A quick-release feature is found on bulb planters that grab or hold the displaced dirt while you plant the bulb. A lever or button releases the dirt back into the hole you just put the bulb into. It reduces the time it takes to plant each bulb, which is useful if you’re planting many bulbs.
Some bulb planters are marketed as multi-tools because they can be used for several purposes in the yard and garden. For instance, a long-handled multi-tool may plant bulbs, sample soil, and help pull weeds.
Inexpensive: The most affordable bulb planters are manual handheld versions that cost between $5 and $10. These planters work efficiently for one season, but if you plan to use one every year you might need to upgrade at some point.
Mid-range: You can find handheld or long-handled bulb planters for $11 to $20. These planters are made of slightly better materials, but it’s possible they will only last for a season or two. Many have basic features like a quick-release function and a footrest.
Expensive: Spend more than $20 and you can find long-handled planters that will last for several seasons. These have all the features required for efficient planting. They’re made from durable materials, and some are multi-tools.
Q. What happens if I plant a bulb too deep?
A. If you plant a bulb too deep, it’s possible it will suffocate in the dirt and rot.
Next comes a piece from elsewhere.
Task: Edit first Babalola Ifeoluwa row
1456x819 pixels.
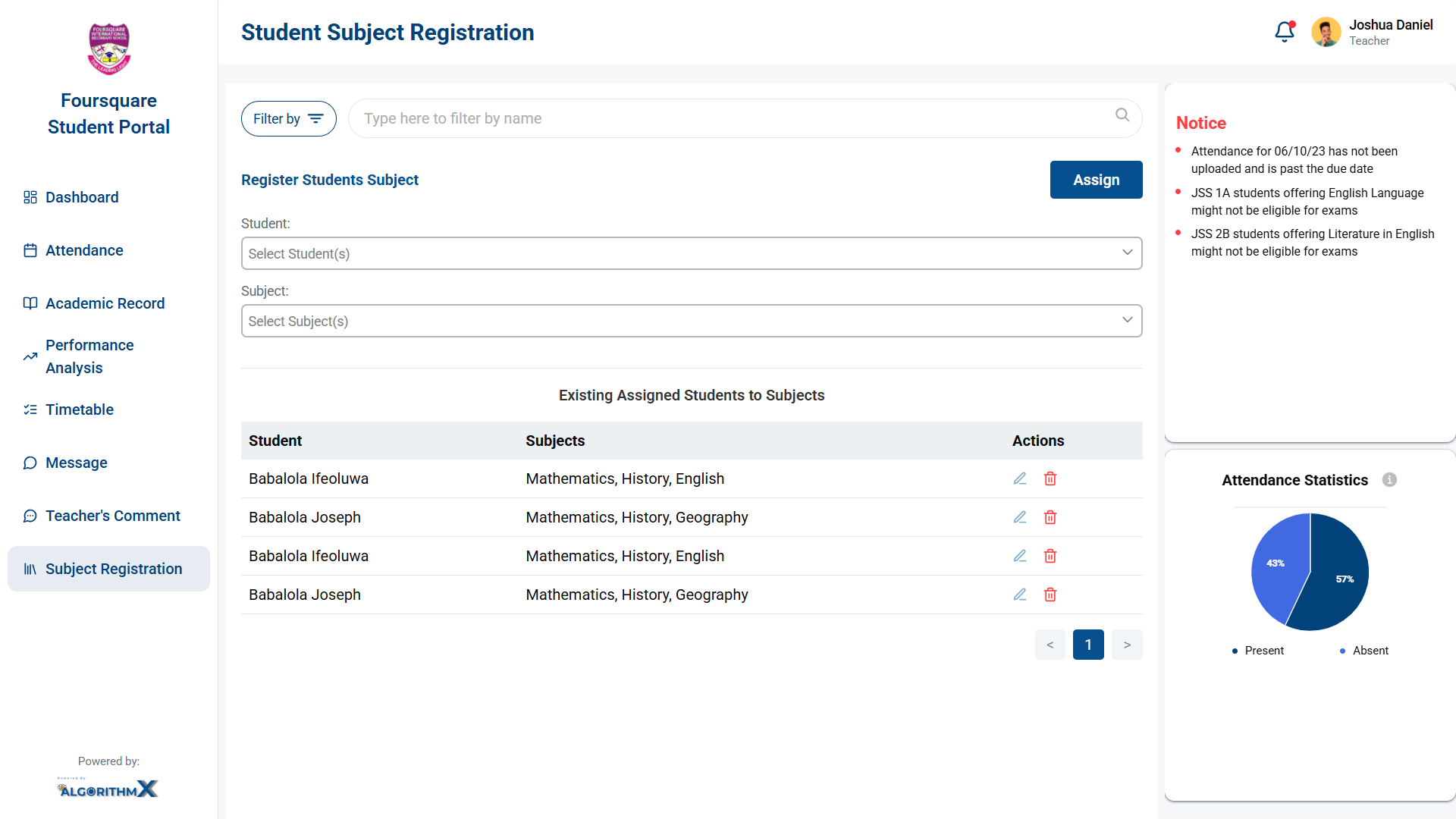Action: coord(1020,479)
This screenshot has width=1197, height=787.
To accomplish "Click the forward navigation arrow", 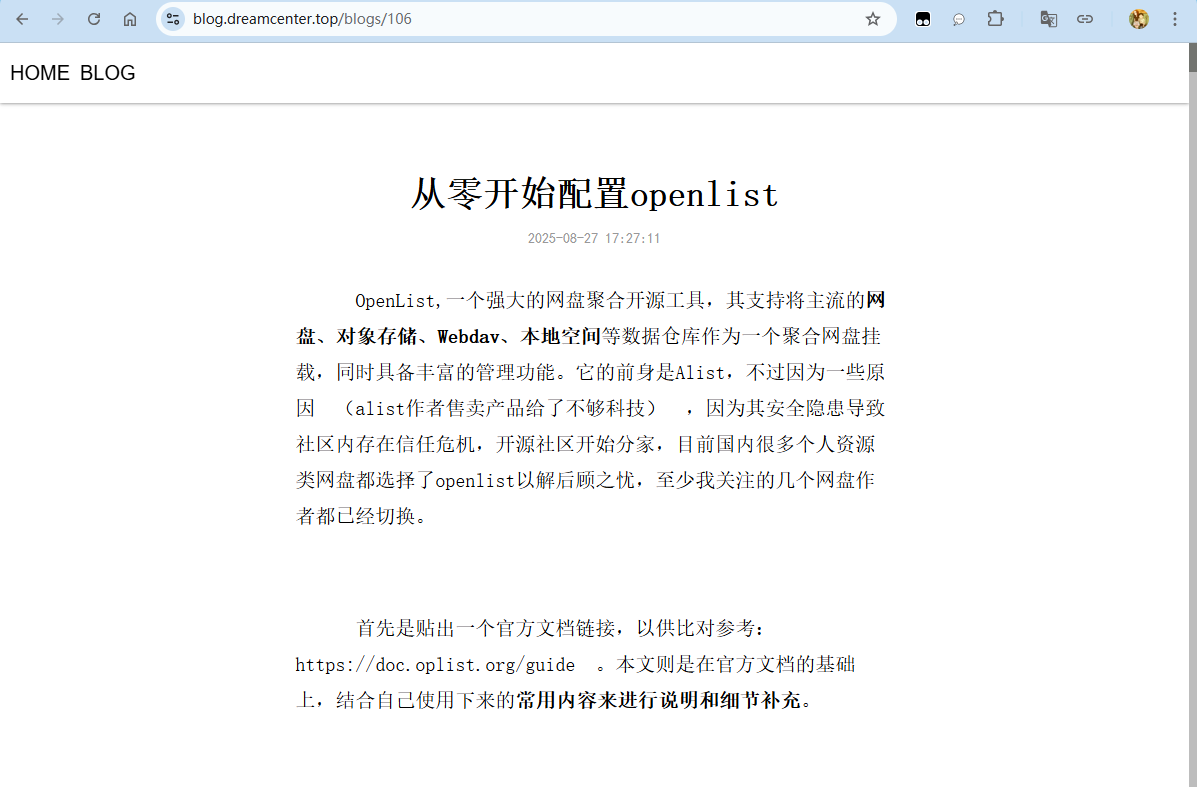I will [58, 19].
The bulb may still grow, but the plant will look compromised. A way to identify bulbs that were planted too deep is to look for those that don’t produce any blooms.
Q. Can I just throw the bulb in the hole, or does it need to be placed a specific way?
A. It absolutely should be placed a specific way. Place the bulb in the hole with the roots down and the pointed end up.
Q. The measuring guide has worn off my bulb planter, what should I do?
A. If you can’t afford a replacement, use some duct tape or masking tape on the tool as a measurement marker. Measure the correct depth with a ruler or tape measure, and place the tape on that spot as a guide.